Ir al contenido principal

John Updike's Fascination with "the American Small Town"

This month I would like to share with you an audio from WNYC: Adam Begley talks about his biography of Updike, which explores how Updike's fiction was shaped by his tumultous personal life and love for "the American small town". I hope you enjoy it!

When it comes to "The Witches of Eastiwck", our January pick, your opinions were divided. Some liked it, some were quite disappointed. To sum up:

  • The principal themes in Updike's work are: sex, religion, death and "the American small town, Protestant middle class" (of which he once said, "I like middles. It is in middles that extremes clash, where ambiguity restlessly rules."). All of which you can actually find in "The Witches of Eastwick". 

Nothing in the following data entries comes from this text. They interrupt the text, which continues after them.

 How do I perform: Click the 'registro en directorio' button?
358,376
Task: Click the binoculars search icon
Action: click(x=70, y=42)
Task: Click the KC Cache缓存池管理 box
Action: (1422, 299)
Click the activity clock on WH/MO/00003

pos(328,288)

  • 1984 “The Witches of Eastwick” is published.

  • 1987 Hollywood film adaptation of The Witches of Eastwick, directed by George Miller and starring Jack Nicholson, Cher, Michelle Pfeiffer, and Susan Sarandon

  • STYLE: a unique blend of Realism, Expressionism, satire and religious allegory

The beauty of Updike's prose to me has always been that he writes with his mouth full, there's abundance on every page, and in every sentence. By the end of his writing life, this abundance could sometimes slip over into parody, the books themselves unable to carry the weight, but in "The Witches of Eastwick", he has a subject that demands this omnivorousness. Written in three distinct acts, the "cost" of witchcraft begins to show in the collateral damage that affects their lives.
  • In "witches" Updike found a grand subject that also offers endless opportunity to satirise small town life. van Horne is a most peculiar kind of devil, actually impotent (in both ways) without the powers of the women. He is drawn to them and to Eastwick like a parasite. When he gives a sermon to the local congregation at the end of the novel he talks about nature's parasites. The implication is that the witches too are this; but in reality he is talking about himself - and by implication, if this world of parasites is God's world, then shit, they might as well have given the other guy (him, the devil) a chance. This playful irreverance has mostly stood the test of time. 

  • Updike wrote The Witches of Eastwick to ‘make things right with his feminist detractors’. 
“My heroines[‘]… witchcraft in an intuitive and fitfully articulated collusion, sprung from their discovery that husbandlessness brings power. Witchcraft is the venture, one could say, of women into the realm of power. What women in the Middle Ages besides witches and queens wielded power that men needed to fear?”

“But I would not have begun this novel if I had not known, in my life, witchy women, and in my experience felt something of the sinister old myths to resonate with the modern female experiences of liberation and raised consciousness.”

The novel has been described as pro-feminist.
  • Although published in 1984, the novel is set in ‘approximately 1970’ according to Updike. In other words, it is set right after the counter-cultural bubble has burst – after the events of the Manson murders and the Altamont Free Concert. This setting informs some of the sub-themes of the novel. The witches and others in the novel are of an older generation and don’t quite understand the mindset of the youth of the day. Updike explores a certain liberal hypocrisy of the time; what liberalism exists in Eastwick is of the high-minded, affluent, New England sort; yet when presented with the prospect of racial integration, available drugs and radical youths; they retreat from their ideals. Sukie’s lover, the Reverend Ed Parsley, wants to join the anti-war efforts of the time but feels trapped by his marriage and vocation. Though he finds the courage to leave, his age and churchman status means he is not trusted by the protesting youth.

  • John Updike spent his last years in Beverly Farms, Massachusetts, in the same corner of New England where so much of his fiction is set. His last book was The Widows of Eastwick (2008), a sequel to his 1984 novel, The Witches of Eastwick.